## PAGE
######

[antlr-interest] antlr works ignoring whitespace

Ron AF Greve antlrlist at moonlit.xs4all.nl
Sun Jan 7 12:53:00 PST 2007


Hi,

I am trying to use antlr-works to develop my grammar. It looks like a great 
tool. I tried to use it to test some input files. However I don't seem to be 
able to make it ignore whitespace. I tried the v2 and v3 ways like skip, 
channel=99, channel=HIDDEN, filter, but everything seems to fail. As soon as 
it hits whitespace the grammar fails. Anyone knows how to do this or is it 
not (yet) possible.

######

## GIVEN INFORMATION

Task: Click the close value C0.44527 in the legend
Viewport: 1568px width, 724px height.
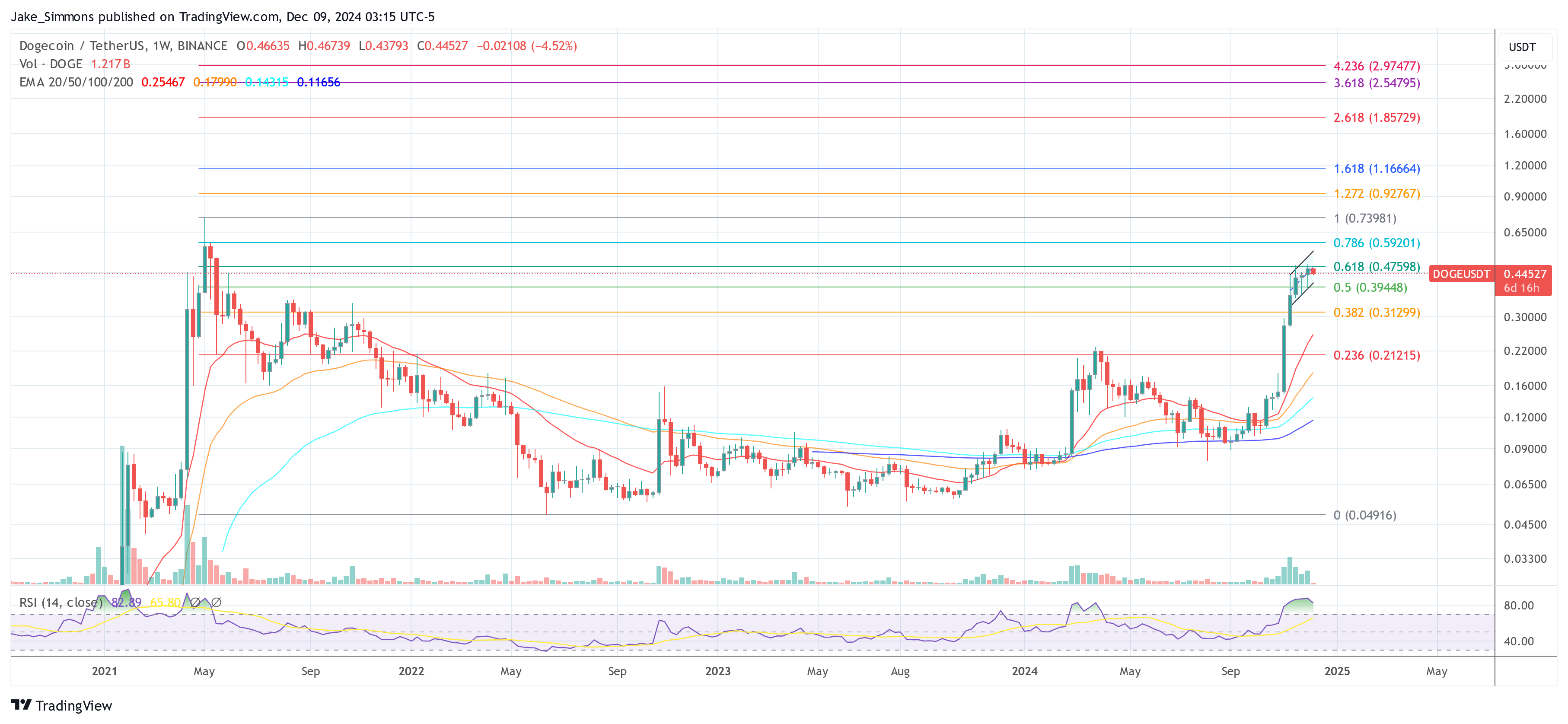Action: [x=443, y=46]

######

## EXERCISE BRIEF
Please transcribe the entire mailing list post about making antlr-works ignore whitespace, word for word, including its header lines.

## ANSWER TO THE TASK
[antlr-interest] antlr works ignoring whitespace

Ron AF Greve antlrlist at moonlit.xs4all.nl
Sun Jan 7 12:53:00 PST 2007


Hi,

I am trying to use antlr-works to develop my grammar. It looks like a great 
tool. I tried to use it to test some input files. However I don't seem to be 
able to make it ignore whitespace. I tried the v2 and v3 ways like skip, 
channel=99, channel=HIDDEN, filter, but everything seems to fail. As soon as 
it hits whitespace the grammar fails. Anyone knows how to do this or is it 
not (yet) possible.